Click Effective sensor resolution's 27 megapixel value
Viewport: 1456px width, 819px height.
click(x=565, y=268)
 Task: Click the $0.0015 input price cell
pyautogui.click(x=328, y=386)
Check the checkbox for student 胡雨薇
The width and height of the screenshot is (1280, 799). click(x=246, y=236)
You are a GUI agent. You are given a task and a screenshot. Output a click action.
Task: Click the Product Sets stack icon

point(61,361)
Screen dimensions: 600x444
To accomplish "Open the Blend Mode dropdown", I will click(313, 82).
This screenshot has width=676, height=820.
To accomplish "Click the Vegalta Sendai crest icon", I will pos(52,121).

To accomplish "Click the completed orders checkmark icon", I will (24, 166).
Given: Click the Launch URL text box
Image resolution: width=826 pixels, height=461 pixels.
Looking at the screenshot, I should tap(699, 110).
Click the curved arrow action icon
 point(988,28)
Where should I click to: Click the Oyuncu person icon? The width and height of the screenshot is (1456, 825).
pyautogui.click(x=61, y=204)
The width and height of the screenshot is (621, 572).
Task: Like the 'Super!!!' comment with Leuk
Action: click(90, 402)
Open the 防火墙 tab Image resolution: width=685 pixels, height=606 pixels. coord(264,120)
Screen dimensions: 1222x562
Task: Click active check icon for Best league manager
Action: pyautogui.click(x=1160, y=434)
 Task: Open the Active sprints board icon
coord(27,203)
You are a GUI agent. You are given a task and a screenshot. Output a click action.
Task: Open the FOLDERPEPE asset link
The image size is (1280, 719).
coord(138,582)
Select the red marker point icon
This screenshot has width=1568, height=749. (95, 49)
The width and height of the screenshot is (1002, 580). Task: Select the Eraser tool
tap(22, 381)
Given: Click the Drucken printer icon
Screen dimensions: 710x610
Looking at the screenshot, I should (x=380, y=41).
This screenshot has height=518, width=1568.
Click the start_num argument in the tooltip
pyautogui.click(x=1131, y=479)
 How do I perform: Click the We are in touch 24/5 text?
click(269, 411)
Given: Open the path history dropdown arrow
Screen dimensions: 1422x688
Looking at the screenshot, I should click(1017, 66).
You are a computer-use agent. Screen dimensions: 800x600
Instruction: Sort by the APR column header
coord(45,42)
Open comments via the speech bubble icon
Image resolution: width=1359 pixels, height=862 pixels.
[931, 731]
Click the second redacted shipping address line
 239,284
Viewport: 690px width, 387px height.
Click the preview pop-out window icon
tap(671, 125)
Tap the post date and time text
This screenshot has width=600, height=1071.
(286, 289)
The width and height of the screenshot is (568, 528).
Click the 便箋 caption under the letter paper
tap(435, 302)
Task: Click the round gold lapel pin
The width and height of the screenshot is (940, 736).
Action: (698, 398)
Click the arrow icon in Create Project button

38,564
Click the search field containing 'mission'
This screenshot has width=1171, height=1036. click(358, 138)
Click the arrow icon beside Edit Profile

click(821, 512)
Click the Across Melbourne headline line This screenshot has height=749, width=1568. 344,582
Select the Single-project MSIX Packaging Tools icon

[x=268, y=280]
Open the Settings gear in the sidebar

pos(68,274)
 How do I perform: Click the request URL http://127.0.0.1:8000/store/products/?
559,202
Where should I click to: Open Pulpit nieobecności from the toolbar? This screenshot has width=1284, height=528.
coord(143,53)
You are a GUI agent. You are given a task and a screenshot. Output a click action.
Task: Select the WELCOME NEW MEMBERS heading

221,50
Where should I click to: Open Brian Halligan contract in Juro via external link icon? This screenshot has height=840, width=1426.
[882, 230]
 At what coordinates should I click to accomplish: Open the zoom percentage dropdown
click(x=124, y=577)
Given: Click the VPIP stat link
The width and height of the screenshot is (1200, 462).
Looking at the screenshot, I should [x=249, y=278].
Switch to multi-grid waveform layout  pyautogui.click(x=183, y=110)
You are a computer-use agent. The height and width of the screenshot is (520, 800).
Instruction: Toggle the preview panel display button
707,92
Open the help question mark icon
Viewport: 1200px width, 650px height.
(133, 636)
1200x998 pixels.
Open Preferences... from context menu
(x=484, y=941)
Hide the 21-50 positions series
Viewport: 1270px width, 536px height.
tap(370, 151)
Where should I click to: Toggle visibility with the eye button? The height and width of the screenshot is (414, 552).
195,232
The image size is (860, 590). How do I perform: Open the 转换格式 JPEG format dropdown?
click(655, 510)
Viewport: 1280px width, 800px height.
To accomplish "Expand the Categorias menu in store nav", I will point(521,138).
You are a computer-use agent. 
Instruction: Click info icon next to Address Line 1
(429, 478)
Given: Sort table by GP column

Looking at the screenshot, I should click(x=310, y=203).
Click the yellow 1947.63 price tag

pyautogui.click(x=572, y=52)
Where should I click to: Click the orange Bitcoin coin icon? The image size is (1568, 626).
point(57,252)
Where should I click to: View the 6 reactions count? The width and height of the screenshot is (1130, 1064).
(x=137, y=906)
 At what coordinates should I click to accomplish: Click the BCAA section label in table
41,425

==*==

For this exercise, output the records in full, exactly.

Click Effective sensor resolution's 27 megapixel value
Viewport: 1456px width, 819px height.
click(x=565, y=268)
 Task: Click the $0.0015 input price cell
pyautogui.click(x=328, y=386)
Check the checkbox for student 胡雨薇
The width and height of the screenshot is (1280, 799). click(x=246, y=236)
You are a GUI agent. You are given a task and a screenshot. Output a click action.
Task: Click the Product Sets stack icon

point(61,361)
Screen dimensions: 600x444
To accomplish "Open the Blend Mode dropdown", I will click(313, 82).
This screenshot has width=676, height=820.
To accomplish "Click the Vegalta Sendai crest icon", I will pos(52,121).

To accomplish "Click the completed orders checkmark icon", I will (24, 166).
Given: Click the Launch URL text box
Image resolution: width=826 pixels, height=461 pixels.
Looking at the screenshot, I should tap(699, 110).
Click the curved arrow action icon
 point(988,28)
Where should I click to: Click the Oyuncu person icon? The width and height of the screenshot is (1456, 825).
pyautogui.click(x=61, y=204)
The width and height of the screenshot is (621, 572).
Task: Like the 'Super!!!' comment with Leuk
Action: click(90, 402)
Open the 防火墙 tab Image resolution: width=685 pixels, height=606 pixels. coord(264,120)
Screen dimensions: 1222x562
Task: Click active check icon for Best league manager
Action: pyautogui.click(x=1160, y=434)
 Task: Open the Active sprints board icon
coord(27,203)
You are a GUI agent. You are given a task and a screenshot. Output a click action.
Task: Open the FOLDERPEPE asset link
The image size is (1280, 719).
coord(138,582)
Select the red marker point icon
This screenshot has width=1568, height=749. (95, 49)
The width and height of the screenshot is (1002, 580). Task: Select the Eraser tool
tap(22, 381)
Given: Click the Drucken printer icon
Screen dimensions: 710x610
Looking at the screenshot, I should (x=380, y=41).
This screenshot has height=518, width=1568.
Click the start_num argument in the tooltip
pyautogui.click(x=1131, y=479)
 How do I perform: Click the We are in touch 24/5 text?
click(269, 411)
Given: Open the path history dropdown arrow
Screen dimensions: 1422x688
Looking at the screenshot, I should click(1017, 66).
You are a computer-use agent. Screen dimensions: 800x600
Instruction: Sort by the APR column header
coord(45,42)
Open comments via the speech bubble icon
Image resolution: width=1359 pixels, height=862 pixels.
[931, 731]
Click the second redacted shipping address line
 239,284
Viewport: 690px width, 387px height.
Click the preview pop-out window icon
tap(671, 125)
Tap the post date and time text
This screenshot has width=600, height=1071.
(286, 289)
The width and height of the screenshot is (568, 528).
Click the 便箋 caption under the letter paper
tap(435, 302)
Task: Click the round gold lapel pin
The width and height of the screenshot is (940, 736).
Action: (698, 398)
Click the arrow icon in Create Project button

38,564
Click the search field containing 'mission'
This screenshot has width=1171, height=1036. click(358, 138)
Click the arrow icon beside Edit Profile

click(821, 512)
Click the Across Melbourne headline line This screenshot has height=749, width=1568. 344,582
Select the Single-project MSIX Packaging Tools icon

[x=268, y=280]
Open the Settings gear in the sidebar

pos(68,274)
 How do I perform: Click the request URL http://127.0.0.1:8000/store/products/?
559,202
Where should I click to: Open Pulpit nieobecności from the toolbar? This screenshot has width=1284, height=528.
coord(143,53)
You are a GUI agent. You are given a task and a screenshot. Output a click action.
Task: Select the WELCOME NEW MEMBERS heading

221,50
Where should I click to: Open Brian Halligan contract in Juro via external link icon? This screenshot has height=840, width=1426.
[882, 230]
 At what coordinates should I click to accomplish: Open the zoom percentage dropdown
click(x=124, y=577)
Given: Click the VPIP stat link
The width and height of the screenshot is (1200, 462).
Looking at the screenshot, I should [x=249, y=278].
Switch to multi-grid waveform layout  pyautogui.click(x=183, y=110)
You are a computer-use agent. The height and width of the screenshot is (520, 800).
Instruction: Toggle the preview panel display button
707,92
Open the help question mark icon
Viewport: 1200px width, 650px height.
(133, 636)
1200x998 pixels.
Open Preferences... from context menu
(x=484, y=941)
Hide the 21-50 positions series
Viewport: 1270px width, 536px height.
tap(370, 151)
Where should I click to: Toggle visibility with the eye button? The height and width of the screenshot is (414, 552).
195,232
The image size is (860, 590). How do I perform: Open the 转换格式 JPEG format dropdown?
click(655, 510)
Viewport: 1280px width, 800px height.
To accomplish "Expand the Categorias menu in store nav", I will point(521,138).
You are a computer-use agent. 
Instruction: Click info icon next to Address Line 1
(429, 478)
Given: Sort table by GP column

Looking at the screenshot, I should click(x=310, y=203).
Click the yellow 1947.63 price tag

pyautogui.click(x=572, y=52)
Where should I click to: Click the orange Bitcoin coin icon? The image size is (1568, 626).
point(57,252)
Where should I click to: View the 6 reactions count? The width and height of the screenshot is (1130, 1064).
(x=137, y=906)
 At what coordinates should I click to accomplish: Click the BCAA section label in table
41,425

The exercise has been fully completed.